THE PROBLEM: Every entry, from first to last, is to be written out exactly.

[Dataset entries]
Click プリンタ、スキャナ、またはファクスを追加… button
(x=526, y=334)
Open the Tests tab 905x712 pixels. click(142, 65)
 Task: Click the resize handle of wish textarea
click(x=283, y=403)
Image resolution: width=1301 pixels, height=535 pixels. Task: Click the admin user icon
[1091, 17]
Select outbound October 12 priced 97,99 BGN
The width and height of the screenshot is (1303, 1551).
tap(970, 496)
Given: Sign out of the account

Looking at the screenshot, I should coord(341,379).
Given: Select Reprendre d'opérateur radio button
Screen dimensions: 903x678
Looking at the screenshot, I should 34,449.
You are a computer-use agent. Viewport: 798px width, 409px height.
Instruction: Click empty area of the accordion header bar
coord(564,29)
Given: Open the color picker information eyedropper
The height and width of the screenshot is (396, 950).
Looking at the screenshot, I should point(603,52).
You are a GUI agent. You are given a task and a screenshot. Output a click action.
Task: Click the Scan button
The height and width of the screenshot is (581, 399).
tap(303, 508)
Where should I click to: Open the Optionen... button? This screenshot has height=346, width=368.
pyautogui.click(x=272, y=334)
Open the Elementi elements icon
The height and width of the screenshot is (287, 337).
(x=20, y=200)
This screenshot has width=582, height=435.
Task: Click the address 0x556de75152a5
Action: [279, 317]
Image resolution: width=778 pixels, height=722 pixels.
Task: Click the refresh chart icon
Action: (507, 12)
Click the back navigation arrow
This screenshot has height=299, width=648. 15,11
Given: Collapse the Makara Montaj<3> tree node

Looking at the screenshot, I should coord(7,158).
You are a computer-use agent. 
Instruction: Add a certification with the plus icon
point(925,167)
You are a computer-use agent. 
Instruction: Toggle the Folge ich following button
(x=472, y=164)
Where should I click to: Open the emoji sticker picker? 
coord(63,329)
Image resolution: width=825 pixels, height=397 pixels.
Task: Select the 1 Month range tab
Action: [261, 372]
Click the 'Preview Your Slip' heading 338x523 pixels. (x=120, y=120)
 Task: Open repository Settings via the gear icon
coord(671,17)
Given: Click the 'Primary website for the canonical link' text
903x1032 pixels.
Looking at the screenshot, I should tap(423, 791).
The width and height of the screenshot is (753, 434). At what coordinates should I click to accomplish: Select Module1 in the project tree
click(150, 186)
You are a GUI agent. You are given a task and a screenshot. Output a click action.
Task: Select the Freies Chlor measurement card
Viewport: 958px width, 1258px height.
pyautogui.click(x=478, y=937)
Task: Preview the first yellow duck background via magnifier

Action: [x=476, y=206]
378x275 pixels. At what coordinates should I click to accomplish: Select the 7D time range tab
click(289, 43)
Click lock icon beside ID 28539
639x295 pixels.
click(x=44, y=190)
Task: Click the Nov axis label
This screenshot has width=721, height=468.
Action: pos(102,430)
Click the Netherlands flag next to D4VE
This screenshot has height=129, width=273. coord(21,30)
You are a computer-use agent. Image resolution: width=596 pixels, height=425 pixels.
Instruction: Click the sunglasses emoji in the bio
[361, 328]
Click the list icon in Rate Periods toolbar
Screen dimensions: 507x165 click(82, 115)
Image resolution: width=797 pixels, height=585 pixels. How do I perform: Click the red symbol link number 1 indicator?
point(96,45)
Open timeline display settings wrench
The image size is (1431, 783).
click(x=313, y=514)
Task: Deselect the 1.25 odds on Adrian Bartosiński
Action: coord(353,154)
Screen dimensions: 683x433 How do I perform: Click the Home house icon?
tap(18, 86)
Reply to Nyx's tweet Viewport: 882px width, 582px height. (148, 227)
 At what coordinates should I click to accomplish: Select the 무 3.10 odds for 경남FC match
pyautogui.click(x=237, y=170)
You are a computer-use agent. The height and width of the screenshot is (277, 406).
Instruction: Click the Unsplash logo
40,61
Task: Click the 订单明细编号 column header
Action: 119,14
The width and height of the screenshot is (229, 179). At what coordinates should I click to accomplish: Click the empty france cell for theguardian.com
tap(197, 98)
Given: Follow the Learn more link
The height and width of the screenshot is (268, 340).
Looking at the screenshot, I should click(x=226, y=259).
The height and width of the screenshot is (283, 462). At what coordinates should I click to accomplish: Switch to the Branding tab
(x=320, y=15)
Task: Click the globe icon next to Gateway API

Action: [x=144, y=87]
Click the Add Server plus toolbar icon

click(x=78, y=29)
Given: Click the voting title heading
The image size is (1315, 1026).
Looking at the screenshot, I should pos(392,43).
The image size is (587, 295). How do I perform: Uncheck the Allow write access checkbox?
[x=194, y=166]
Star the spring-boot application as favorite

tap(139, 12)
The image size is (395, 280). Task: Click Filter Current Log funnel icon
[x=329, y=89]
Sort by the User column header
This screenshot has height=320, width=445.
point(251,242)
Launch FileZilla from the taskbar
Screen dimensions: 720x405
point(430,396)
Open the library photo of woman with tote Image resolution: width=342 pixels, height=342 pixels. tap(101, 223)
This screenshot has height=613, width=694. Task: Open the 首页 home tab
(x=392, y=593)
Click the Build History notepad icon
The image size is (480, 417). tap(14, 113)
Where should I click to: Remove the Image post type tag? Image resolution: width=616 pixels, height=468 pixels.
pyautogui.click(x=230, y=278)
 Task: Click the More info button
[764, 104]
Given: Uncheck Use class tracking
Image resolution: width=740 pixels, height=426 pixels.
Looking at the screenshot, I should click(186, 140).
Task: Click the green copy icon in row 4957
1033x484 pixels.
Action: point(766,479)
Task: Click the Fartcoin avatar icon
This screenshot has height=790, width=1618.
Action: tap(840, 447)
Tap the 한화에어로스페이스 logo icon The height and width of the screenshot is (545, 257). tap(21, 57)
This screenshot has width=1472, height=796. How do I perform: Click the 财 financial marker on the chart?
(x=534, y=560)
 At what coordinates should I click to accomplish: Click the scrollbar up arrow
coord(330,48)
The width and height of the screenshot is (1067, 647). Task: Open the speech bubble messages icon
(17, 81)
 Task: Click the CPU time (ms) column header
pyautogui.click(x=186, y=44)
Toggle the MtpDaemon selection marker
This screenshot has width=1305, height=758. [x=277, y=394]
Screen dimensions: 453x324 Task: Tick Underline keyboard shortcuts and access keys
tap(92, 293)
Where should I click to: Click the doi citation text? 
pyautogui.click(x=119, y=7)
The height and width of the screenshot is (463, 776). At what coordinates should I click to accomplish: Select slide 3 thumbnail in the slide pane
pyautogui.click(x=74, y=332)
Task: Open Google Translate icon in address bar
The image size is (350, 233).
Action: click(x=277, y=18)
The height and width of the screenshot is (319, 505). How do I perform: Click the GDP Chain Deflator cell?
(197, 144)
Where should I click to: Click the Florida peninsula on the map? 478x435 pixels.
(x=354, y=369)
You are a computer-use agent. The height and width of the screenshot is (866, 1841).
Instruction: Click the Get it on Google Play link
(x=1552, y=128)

WRITTEN RESPONSE:
Click プリンタ、スキャナ、またはファクスを追加… button
(x=526, y=334)
Open the Tests tab 905x712 pixels. click(142, 65)
 Task: Click the resize handle of wish textarea
click(x=283, y=403)
Image resolution: width=1301 pixels, height=535 pixels. Task: Click the admin user icon
[1091, 17]
Select outbound October 12 priced 97,99 BGN
The width and height of the screenshot is (1303, 1551).
tap(970, 496)
Given: Sign out of the account

Looking at the screenshot, I should coord(341,379).
Given: Select Reprendre d'opérateur radio button
Screen dimensions: 903x678
Looking at the screenshot, I should 34,449.
You are a computer-use agent. Viewport: 798px width, 409px height.
Instruction: Click empty area of the accordion header bar
coord(564,29)
Given: Open the color picker information eyedropper
The height and width of the screenshot is (396, 950).
Looking at the screenshot, I should point(603,52).
You are a GUI agent. You are given a task and a screenshot. Output a click action.
Task: Click the Scan button
The height and width of the screenshot is (581, 399).
tap(303, 508)
Where should I click to: Open the Optionen... button? This screenshot has height=346, width=368.
pyautogui.click(x=272, y=334)
Open the Elementi elements icon
The height and width of the screenshot is (287, 337).
(x=20, y=200)
This screenshot has width=582, height=435.
Task: Click the address 0x556de75152a5
Action: [279, 317]
Image resolution: width=778 pixels, height=722 pixels.
Task: Click the refresh chart icon
Action: (507, 12)
Click the back navigation arrow
This screenshot has height=299, width=648. 15,11
Given: Collapse the Makara Montaj<3> tree node

Looking at the screenshot, I should coord(7,158).
You are a computer-use agent. 
Instruction: Add a certification with the plus icon
point(925,167)
You are a computer-use agent. 
Instruction: Toggle the Folge ich following button
(x=472, y=164)
Where should I click to: Open the emoji sticker picker? 
coord(63,329)
Image resolution: width=825 pixels, height=397 pixels.
Task: Select the 1 Month range tab
Action: [261, 372]
Click the 'Preview Your Slip' heading 338x523 pixels. (x=120, y=120)
 Task: Open repository Settings via the gear icon
coord(671,17)
Given: Click the 'Primary website for the canonical link' text
903x1032 pixels.
Looking at the screenshot, I should tap(423, 791).
The width and height of the screenshot is (753, 434). At what coordinates should I click to accomplish: Select Module1 in the project tree
click(150, 186)
You are a GUI agent. You are given a task and a screenshot. Output a click action.
Task: Select the Freies Chlor measurement card
Viewport: 958px width, 1258px height.
pyautogui.click(x=478, y=937)
Task: Preview the first yellow duck background via magnifier

Action: [x=476, y=206]
378x275 pixels. At what coordinates should I click to accomplish: Select the 7D time range tab
click(289, 43)
Click lock icon beside ID 28539
639x295 pixels.
click(x=44, y=190)
Task: Click the Nov axis label
This screenshot has width=721, height=468.
Action: pos(102,430)
Click the Netherlands flag next to D4VE
This screenshot has height=129, width=273. coord(21,30)
You are a computer-use agent. Image resolution: width=596 pixels, height=425 pixels.
Instruction: Click the sunglasses emoji in the bio
[361, 328]
Click the list icon in Rate Periods toolbar
Screen dimensions: 507x165 click(82, 115)
Image resolution: width=797 pixels, height=585 pixels. How do I perform: Click the red symbol link number 1 indicator?
point(96,45)
Open timeline display settings wrench
The image size is (1431, 783).
click(x=313, y=514)
Task: Deselect the 1.25 odds on Adrian Bartosiński
Action: coord(353,154)
Screen dimensions: 683x433 How do I perform: Click the Home house icon?
tap(18, 86)
Reply to Nyx's tweet Viewport: 882px width, 582px height. (148, 227)
 At what coordinates should I click to accomplish: Select the 무 3.10 odds for 경남FC match
pyautogui.click(x=237, y=170)
You are a computer-use agent. The height and width of the screenshot is (277, 406).
Instruction: Click the Unsplash logo
40,61
Task: Click the 订单明细编号 column header
Action: 119,14
The width and height of the screenshot is (229, 179). At what coordinates should I click to accomplish: Click the empty france cell for theguardian.com
tap(197, 98)
Given: Follow the Learn more link
The height and width of the screenshot is (268, 340).
Looking at the screenshot, I should click(x=226, y=259).
The height and width of the screenshot is (283, 462). At what coordinates should I click to accomplish: Switch to the Branding tab
(x=320, y=15)
Task: Click the globe icon next to Gateway API

Action: [x=144, y=87]
Click the Add Server plus toolbar icon

click(x=78, y=29)
Given: Click the voting title heading
The image size is (1315, 1026).
Looking at the screenshot, I should pos(392,43).
The image size is (587, 295). How do I perform: Uncheck the Allow write access checkbox?
[x=194, y=166]
Star the spring-boot application as favorite

tap(139, 12)
The image size is (395, 280). Task: Click Filter Current Log funnel icon
[x=329, y=89]
Sort by the User column header
This screenshot has height=320, width=445.
point(251,242)
Launch FileZilla from the taskbar
Screen dimensions: 720x405
point(430,396)
Open the library photo of woman with tote Image resolution: width=342 pixels, height=342 pixels. tap(101, 223)
This screenshot has height=613, width=694. Task: Open the 首页 home tab
(x=392, y=593)
Click the Build History notepad icon
The image size is (480, 417). tap(14, 113)
Where should I click to: Remove the Image post type tag? Image resolution: width=616 pixels, height=468 pixels.
pyautogui.click(x=230, y=278)
 Task: Click the More info button
[764, 104]
Given: Uncheck Use class tracking
Image resolution: width=740 pixels, height=426 pixels.
Looking at the screenshot, I should click(186, 140).
Task: Click the green copy icon in row 4957
1033x484 pixels.
Action: point(766,479)
Task: Click the Fartcoin avatar icon
This screenshot has height=790, width=1618.
Action: tap(840, 447)
Tap the 한화에어로스페이스 logo icon The height and width of the screenshot is (545, 257). tap(21, 57)
This screenshot has width=1472, height=796. How do I perform: Click the 财 financial marker on the chart?
(x=534, y=560)
 At what coordinates should I click to accomplish: Click the scrollbar up arrow
coord(330,48)
The width and height of the screenshot is (1067, 647). Task: Open the speech bubble messages icon
(17, 81)
 Task: Click the CPU time (ms) column header
pyautogui.click(x=186, y=44)
Toggle the MtpDaemon selection marker
This screenshot has width=1305, height=758. [x=277, y=394]
Screen dimensions: 453x324 Task: Tick Underline keyboard shortcuts and access keys
tap(92, 293)
Where should I click to: Click the doi citation text? 
pyautogui.click(x=119, y=7)
The height and width of the screenshot is (463, 776). At what coordinates should I click to accomplish: Select slide 3 thumbnail in the slide pane
pyautogui.click(x=74, y=332)
Task: Open Google Translate icon in address bar
The image size is (350, 233).
Action: click(x=277, y=18)
The height and width of the screenshot is (319, 505). How do I perform: Click the GDP Chain Deflator cell?
(197, 144)
Where should I click to: Click the Florida peninsula on the map? 478x435 pixels.
(x=354, y=369)
You are a computer-use agent. The height and width of the screenshot is (866, 1841).
Instruction: Click the Get it on Google Play link
(x=1552, y=128)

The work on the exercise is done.